## [Given request]
Copy the records word for word, beginning at the start of the records and running through the line that contains "click(853, 56)", with both ends included. Leave the pictures out of your copy.

A run of records
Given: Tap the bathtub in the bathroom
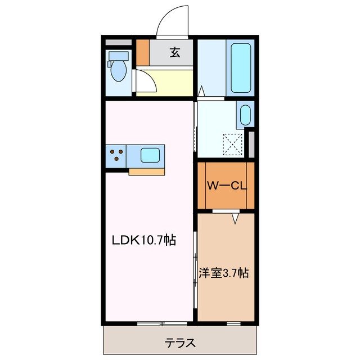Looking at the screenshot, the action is [x=240, y=68].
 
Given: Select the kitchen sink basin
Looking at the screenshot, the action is [x=150, y=155].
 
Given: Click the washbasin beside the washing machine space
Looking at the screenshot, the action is [x=245, y=115].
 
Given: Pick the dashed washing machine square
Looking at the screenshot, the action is [x=232, y=145].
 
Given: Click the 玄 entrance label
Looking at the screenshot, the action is [x=175, y=52].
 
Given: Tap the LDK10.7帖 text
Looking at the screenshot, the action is [x=144, y=240].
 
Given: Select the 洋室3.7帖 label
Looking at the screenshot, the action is [x=224, y=273].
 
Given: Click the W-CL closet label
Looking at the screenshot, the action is [x=227, y=186].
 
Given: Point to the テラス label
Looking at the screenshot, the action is [x=180, y=343].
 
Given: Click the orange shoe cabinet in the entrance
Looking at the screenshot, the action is [x=143, y=52].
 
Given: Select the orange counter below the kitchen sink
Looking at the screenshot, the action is [x=147, y=172].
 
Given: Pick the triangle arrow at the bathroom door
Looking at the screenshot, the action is [x=201, y=91].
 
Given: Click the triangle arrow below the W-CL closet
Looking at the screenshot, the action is [x=235, y=219].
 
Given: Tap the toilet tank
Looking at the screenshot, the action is [x=119, y=56].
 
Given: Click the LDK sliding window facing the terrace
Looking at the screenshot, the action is [x=162, y=324].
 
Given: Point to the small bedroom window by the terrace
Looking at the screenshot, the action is [x=234, y=324].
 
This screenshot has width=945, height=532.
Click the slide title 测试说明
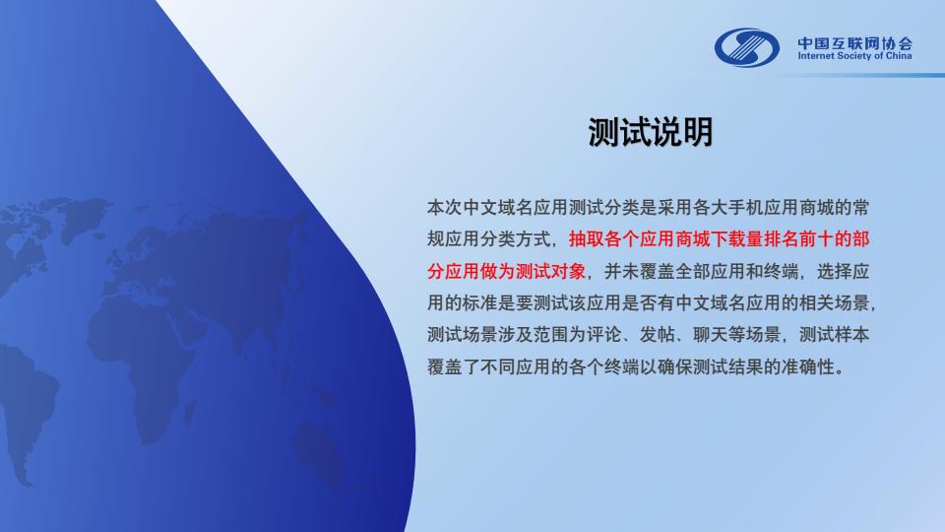click(651, 132)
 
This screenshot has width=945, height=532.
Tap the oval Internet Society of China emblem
click(747, 47)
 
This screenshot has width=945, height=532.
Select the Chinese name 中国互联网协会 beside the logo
click(855, 43)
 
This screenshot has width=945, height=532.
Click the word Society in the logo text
click(853, 56)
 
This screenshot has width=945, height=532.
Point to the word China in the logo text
click(899, 56)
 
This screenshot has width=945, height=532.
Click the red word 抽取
click(586, 239)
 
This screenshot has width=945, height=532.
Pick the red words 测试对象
click(551, 272)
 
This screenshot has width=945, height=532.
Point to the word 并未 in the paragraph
click(621, 272)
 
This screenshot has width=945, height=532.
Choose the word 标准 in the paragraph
click(479, 302)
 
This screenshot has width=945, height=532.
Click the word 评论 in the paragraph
click(603, 335)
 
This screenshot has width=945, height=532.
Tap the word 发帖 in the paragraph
click(657, 335)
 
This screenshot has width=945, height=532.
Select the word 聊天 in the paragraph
click(711, 335)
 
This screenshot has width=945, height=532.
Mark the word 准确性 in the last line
click(807, 366)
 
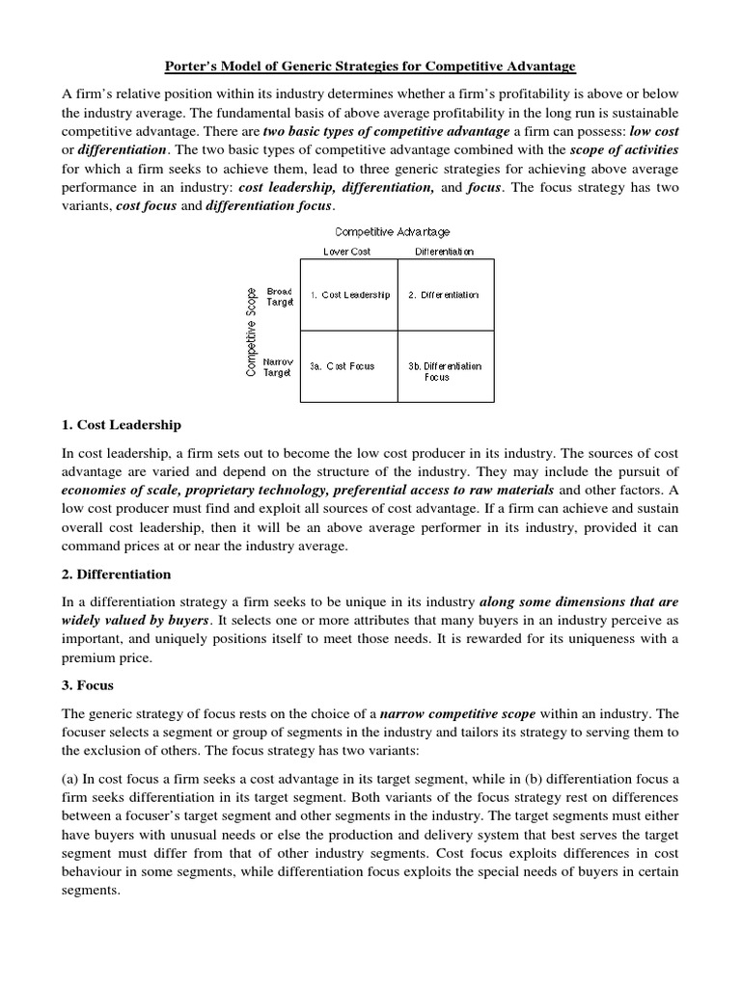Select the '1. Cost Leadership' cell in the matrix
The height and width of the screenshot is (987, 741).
349,295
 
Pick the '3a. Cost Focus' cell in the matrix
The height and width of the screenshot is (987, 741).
342,366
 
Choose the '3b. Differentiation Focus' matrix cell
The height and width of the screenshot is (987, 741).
444,371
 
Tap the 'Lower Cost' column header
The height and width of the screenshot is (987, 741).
346,252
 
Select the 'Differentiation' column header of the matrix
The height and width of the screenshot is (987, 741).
444,252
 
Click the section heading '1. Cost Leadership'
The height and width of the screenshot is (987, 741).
122,424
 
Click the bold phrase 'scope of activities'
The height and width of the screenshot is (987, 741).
624,149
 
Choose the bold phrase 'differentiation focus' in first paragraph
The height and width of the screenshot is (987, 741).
267,206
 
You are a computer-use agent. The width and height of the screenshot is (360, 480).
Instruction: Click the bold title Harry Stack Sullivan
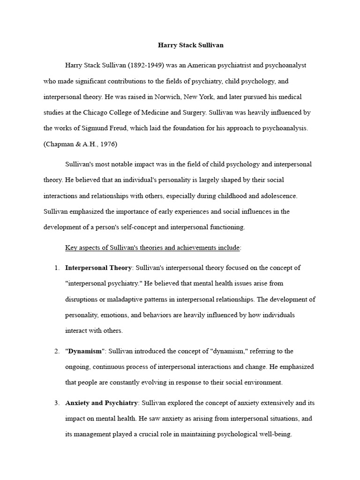[190, 45]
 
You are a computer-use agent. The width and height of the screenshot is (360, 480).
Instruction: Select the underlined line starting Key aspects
[152, 248]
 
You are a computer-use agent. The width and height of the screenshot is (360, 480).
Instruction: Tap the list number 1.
[56, 268]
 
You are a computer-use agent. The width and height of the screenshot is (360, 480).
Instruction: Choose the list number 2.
[56, 351]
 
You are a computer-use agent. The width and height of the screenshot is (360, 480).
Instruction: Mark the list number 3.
[56, 403]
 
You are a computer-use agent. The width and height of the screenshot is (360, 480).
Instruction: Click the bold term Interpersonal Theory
[98, 268]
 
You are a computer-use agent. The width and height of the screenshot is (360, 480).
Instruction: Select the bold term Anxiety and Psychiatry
[101, 403]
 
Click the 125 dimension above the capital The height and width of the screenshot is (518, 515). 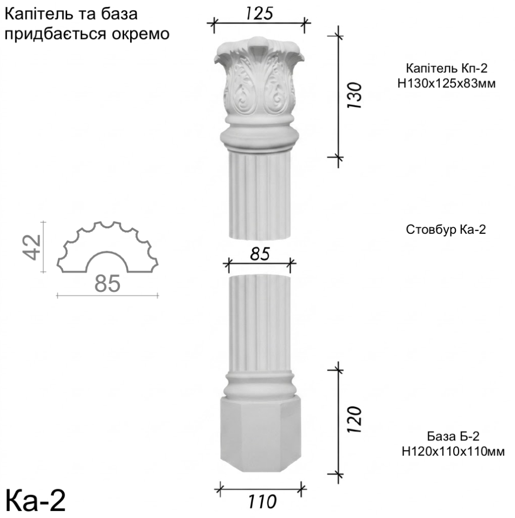point(259,14)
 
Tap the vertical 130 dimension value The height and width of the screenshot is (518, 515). point(355,95)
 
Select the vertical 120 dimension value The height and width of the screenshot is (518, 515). point(355,420)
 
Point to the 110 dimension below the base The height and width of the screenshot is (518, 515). point(262,502)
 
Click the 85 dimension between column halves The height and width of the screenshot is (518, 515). point(260,254)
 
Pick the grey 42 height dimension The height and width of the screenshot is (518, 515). point(32,247)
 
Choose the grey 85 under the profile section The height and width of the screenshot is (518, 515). point(107,284)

## [Result of the task]
Given: Tap the bathtub in the bathroom
Looking at the screenshot, the action is [x=240, y=68].
 
Given: Select the kitchen sink basin
Looking at the screenshot, the action is [x=150, y=155].
 
Given: Click the washbasin beside the washing machine space
Looking at the screenshot, the action is [x=245, y=115].
 
Given: Pick the dashed washing machine square
Looking at the screenshot, the action is [x=232, y=145].
 
Given: Click the 玄 entrance label
Looking at the screenshot, the action is [x=175, y=52].
 
Given: Tap the LDK10.7帖 text
Looking at the screenshot, the action is [x=144, y=240].
 
Given: Select the 洋室3.7帖 label
Looking at the screenshot, the action is [x=224, y=273].
 
Given: Click the W-CL closet label
Looking at the screenshot, the action is [x=227, y=186].
 
Given: Point to the テラス label
Looking at the screenshot, the action is [x=180, y=343].
 
Given: Click the orange shoe cabinet in the entrance
Looking at the screenshot, the action is [x=143, y=52].
 
Given: Select the orange counter below the kitchen sink
Looking at the screenshot, the action is [x=147, y=172].
 
Given: Pick the triangle arrow at the bathroom door
Looking at the screenshot, the action is [x=201, y=91].
 
Given: Click the triangle arrow below the W-CL closet
Looking at the screenshot, the action is [x=235, y=219].
 
Given: Tap the toilet tank
Looking at the screenshot, the action is [x=119, y=56].
 
Given: Click the LDK sliding window facing the terrace
Looking at the screenshot, the action is [x=162, y=324].
 
Given: Point to the small bedroom window by the terrace
Looking at the screenshot, the action is [x=234, y=324].
 
This screenshot has width=945, height=532.
Click the slide title 测试说明
click(651, 132)
 
This screenshot has width=945, height=532.
Tap the oval Internet Society of China emblem
click(747, 47)
 
This screenshot has width=945, height=532.
Select the Chinese name 中国互联网协会 beside the logo
click(855, 43)
 
This screenshot has width=945, height=532.
Click the word Society in the logo text
click(853, 56)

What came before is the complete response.